Inferring the presence of spermatozoa in forensic samples based on male DNA fractionation following differential extraction

To address sexual assault kit backlogs some laboratories in North America have implemented 'Direct to DNA' (DTD) approaches for the examination of relevant vaginal, oral, rectal and external genitalia swabs from sexual assault examination kits. Using this approach no preliminary serological screening for semen or spermatozoa is performed. Instead, swabs are directly subjected to differential extraction and quantitation using a dual quantification system. Decisions regarding the next steps in processing each sample are typically based on the quantity of male DNA detected, the fraction in which it is detected, and its ratio to the total human DNA in the sample. In the absence of serological results it remains of value in many cases to determine whether spermatozoa are present in the sample and whether the male DNA profile may be attributed to this body fluid. In this study we examine the distribution of male DNA from various body fluids between epithelial and spermatozoa fractions following differential extraction. Based on these results we identified criteria under which a DNA profile can be reliably attributed to spermatozoa. A total of 18 blood samples, 129 saliva samples, and 78 semen samples were processed. The maximum amount of male DNA observed in the sperm fraction of a spermatozoa-free sample was 10.4 ng and the maximum portion of total male DNA observed in the sperm fraction was 7.7%. In contrast, when a sample contained spermatozoa the minimum portion of total male DNA observed in the sperm fraction was 52.6%. This research supports a 50% threshold of male DNA in the sperm fraction following differential extraction as a conservative criterion under which the scientist at the Centre of Forensic Sciences (CFS) may infer that spermatozoa is present in a sample in the absence of serological results.
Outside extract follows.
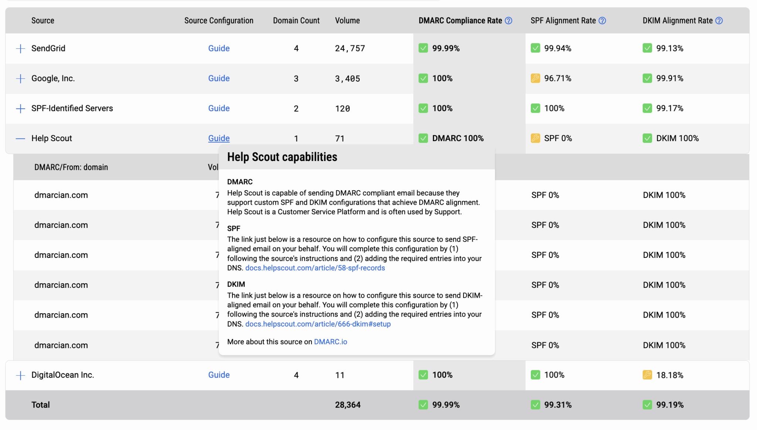Click Help Scout SPF 0% wrench icon
The image size is (757, 430).
(x=535, y=138)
This general threshold is applicable to all sample types (underwear, clothing, swabs, condoms) tested. We further demonstrate that, if the same male DNA profile is represented more prominently in the sperm fraction versus the epithelial fraction, the analyst should not fall into the intuitive trap of inferring the presence of spermatozoa in the sample. Instead, enrichment calculations must be based on the measured quantity of male and total DNA in each fraction and not the male:female DNA ratios observed in the DNA profiles.